EXERCISE 1:
In the article on the Landings program below, copy the passage from "SINGAPORE – If" to "retreat and Mass." word for word.
EXERCISE 2:
According to the article on the Landings program below, why did Diana Koh from NET join Landings? Answer in one to three sentences.

EXTRACT PROVIDED START

This friendly, non-judgemental route home to the Church for inactive Catholics is available at Holy Spirit parish.
SINGAPORE – If you know of a Catholic who left the Church and wants to return but doesn’t know how, bring him to a priest or to Landings.
Landings, a programme started by Paulist Father Jac Campbell in U.S.A. about 20 years ago, is available at Church of the Holy Spirit.
Landings works like this: Six to eight practising Catholics form a group with two or three returning Catholics and meet for 10 sessions of two hours each over 10 weeks. Group members share their faith stories and learn about Church teaching in the process. The emphasis is on compassionate and non-judgemental listening, and confidentiality. When necessary, participants may be referred to professional help. The 10 sessions conclude with a weekend retreat and Mass.
Holy Spirit parish invited Director of Landings Father James Moran to Singapore last November to present the programme to the archdiocese and to conduct a two-day workshop for those interested to start Landings in their own parishes.
Following that, individuals from six parishes, and members sent by the New Evangelization Team (NET), participated in the 10-week process with the Holy Spirit team.
Diana Koh from NET joined Landings to discern if it is appropriate as a form of “evangelisation and re-evangelisation” for NET.
“Landings seems to be such a ‘simple’ programme – no great theology here – and we [at NET] believe that it is because of this simplicity that God has the space to work marvellous things!” Ms Koh said. “What moved us at the end was the manifestation of God’s power in bringing the ‘returnees’ back home.”
Church of the Holy Trinity is one parish keen to form this ministry. Parishioner Ana M. J. (photo) attended Father James Moran’s workshop at the behest of Father Timothy Yeo to assess this programme.
“When I attended his workshop, I felt this programme would be what most returning Catholics would need. If it was six years ago, I would’ve been very happy to go for it, as that was when I was coming back to the Church but didn’t have any community or friends that could’ve helped me make my journey easier,” Ms M. J. explained.
She then joined the run ending March to see how the ministry actually worked, telling herself that she need not share “my experiences, my brokenness” but to just “sit back and watch”.
“However, what I did not know was that while others shared their life experiences, hurts and pains, I began to see mine too, in a different light,” she said. “I started to share my life story and I know talking about it opens up our vulnerability, but I never felt that... in fact, coming together as a community built trust and fellowship. It was the most comforting act from Jesus.”

EXTRACT PROVIDED END
DATA LISTING START

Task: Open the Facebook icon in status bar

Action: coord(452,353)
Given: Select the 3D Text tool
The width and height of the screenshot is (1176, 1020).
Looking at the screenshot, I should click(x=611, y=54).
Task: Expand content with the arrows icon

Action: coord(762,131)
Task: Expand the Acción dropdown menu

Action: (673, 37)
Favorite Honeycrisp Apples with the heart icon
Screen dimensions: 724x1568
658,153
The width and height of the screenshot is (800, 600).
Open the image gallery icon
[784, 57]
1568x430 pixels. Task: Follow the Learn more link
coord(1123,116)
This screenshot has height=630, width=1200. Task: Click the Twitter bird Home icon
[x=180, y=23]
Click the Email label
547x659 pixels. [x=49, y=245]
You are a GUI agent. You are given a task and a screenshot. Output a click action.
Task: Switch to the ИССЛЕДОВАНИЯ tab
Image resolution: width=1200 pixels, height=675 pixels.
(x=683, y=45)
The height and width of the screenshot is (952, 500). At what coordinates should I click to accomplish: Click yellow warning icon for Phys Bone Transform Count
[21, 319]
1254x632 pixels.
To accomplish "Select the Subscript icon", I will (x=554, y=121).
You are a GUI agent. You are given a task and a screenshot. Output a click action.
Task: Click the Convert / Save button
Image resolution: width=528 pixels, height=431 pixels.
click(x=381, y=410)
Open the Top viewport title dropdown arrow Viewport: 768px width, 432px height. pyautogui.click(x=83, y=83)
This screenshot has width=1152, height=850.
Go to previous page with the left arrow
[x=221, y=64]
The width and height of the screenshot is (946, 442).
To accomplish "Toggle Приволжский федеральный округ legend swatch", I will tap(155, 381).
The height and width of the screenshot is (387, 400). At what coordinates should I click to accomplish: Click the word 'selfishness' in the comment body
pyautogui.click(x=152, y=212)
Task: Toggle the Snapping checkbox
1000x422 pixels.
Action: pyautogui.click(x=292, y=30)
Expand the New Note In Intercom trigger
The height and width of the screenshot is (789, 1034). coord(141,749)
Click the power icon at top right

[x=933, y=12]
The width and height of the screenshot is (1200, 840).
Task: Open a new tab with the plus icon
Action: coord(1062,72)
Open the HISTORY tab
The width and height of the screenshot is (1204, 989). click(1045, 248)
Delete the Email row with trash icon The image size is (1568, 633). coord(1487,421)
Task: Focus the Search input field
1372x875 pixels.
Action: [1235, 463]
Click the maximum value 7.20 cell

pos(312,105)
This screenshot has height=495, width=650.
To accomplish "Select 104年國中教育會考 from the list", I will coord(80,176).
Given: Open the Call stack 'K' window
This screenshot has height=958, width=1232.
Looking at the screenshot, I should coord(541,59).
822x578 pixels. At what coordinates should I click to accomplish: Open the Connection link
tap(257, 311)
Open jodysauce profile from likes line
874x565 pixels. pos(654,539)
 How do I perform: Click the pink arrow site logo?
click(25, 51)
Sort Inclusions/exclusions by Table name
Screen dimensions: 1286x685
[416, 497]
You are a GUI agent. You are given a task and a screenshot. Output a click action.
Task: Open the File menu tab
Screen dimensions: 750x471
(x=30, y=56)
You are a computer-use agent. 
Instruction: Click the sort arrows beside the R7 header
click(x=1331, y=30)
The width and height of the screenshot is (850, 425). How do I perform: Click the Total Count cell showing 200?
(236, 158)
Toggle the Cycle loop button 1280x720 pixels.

DATA LISTING END

ANSWER BOX 1:
SINGAPORE – If you know of a Catholic who left the Church and wants to return but doesn’t know how, bring him to a priest or to Landings.
Landings, a programme started by Paulist Father Jac Campbell in U.S.A. about 20 years ago, is available at Church of the Holy Spirit.
Landings works like this: Six to eight practising Catholics form a group with two or three returning Catholics and meet for 10 sessions of two hours each over 10 weeks. Group members share their faith stories and learn about Church teaching in the process. The emphasis is on compassionate and non-judgemental listening, and confidentiality. When necessary, participants may be referred to professional help. The 10 sessions conclude with a weekend retreat and Mass.

ANSWER BOX 2:
Diana Koh joined Landings to discern whether it is appropriate as a form of "evangelisation and re-evangelisation" for NET.